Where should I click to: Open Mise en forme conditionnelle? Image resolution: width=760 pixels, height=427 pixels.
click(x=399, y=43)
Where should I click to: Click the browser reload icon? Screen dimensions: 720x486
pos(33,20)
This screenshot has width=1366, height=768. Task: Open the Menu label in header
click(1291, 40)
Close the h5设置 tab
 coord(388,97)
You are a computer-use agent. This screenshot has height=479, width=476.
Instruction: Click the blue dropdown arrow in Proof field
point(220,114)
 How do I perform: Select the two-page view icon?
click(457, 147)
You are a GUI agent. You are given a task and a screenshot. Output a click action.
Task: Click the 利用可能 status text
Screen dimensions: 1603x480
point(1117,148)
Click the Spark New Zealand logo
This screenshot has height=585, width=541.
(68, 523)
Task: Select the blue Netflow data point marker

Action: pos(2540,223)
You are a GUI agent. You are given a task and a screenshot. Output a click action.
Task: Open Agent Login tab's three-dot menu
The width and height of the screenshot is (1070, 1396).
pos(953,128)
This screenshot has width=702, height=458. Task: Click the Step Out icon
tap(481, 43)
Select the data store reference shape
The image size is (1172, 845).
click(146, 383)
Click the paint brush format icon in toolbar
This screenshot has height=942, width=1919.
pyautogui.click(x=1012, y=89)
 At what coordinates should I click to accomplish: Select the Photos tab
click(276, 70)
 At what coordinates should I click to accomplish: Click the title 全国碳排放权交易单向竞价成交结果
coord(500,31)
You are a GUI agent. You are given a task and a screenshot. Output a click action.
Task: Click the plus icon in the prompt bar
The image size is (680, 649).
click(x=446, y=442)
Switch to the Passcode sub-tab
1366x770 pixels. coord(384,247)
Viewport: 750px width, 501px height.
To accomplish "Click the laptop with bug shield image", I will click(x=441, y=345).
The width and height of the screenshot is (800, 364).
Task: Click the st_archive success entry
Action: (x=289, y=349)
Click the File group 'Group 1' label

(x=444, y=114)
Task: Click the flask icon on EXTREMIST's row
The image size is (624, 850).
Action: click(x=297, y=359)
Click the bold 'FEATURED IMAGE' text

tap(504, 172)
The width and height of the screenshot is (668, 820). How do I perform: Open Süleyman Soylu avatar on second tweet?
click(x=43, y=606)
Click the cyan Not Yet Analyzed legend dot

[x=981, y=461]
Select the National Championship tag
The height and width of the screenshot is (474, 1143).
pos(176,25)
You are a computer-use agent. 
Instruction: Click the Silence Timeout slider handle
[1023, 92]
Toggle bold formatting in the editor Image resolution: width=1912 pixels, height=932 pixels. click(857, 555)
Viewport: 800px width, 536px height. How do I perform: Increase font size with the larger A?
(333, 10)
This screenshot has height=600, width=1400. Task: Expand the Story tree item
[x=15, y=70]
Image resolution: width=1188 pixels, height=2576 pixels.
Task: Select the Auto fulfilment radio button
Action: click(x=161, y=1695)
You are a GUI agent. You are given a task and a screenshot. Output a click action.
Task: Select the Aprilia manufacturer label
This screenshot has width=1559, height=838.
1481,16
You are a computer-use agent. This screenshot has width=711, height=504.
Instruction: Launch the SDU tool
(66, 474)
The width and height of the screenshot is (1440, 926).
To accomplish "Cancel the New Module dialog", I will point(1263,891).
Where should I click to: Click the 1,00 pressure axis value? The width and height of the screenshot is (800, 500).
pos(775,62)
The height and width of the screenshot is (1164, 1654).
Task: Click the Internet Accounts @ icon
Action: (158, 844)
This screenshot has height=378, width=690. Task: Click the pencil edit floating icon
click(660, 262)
..........
Copy each line above where "computer" appears.

* Result *
You are a computer-use agent. This screenshot has height=479, width=476.
You are a computer-use agent. 
You are a computer-use agent. This screenshot has width=711, height=504.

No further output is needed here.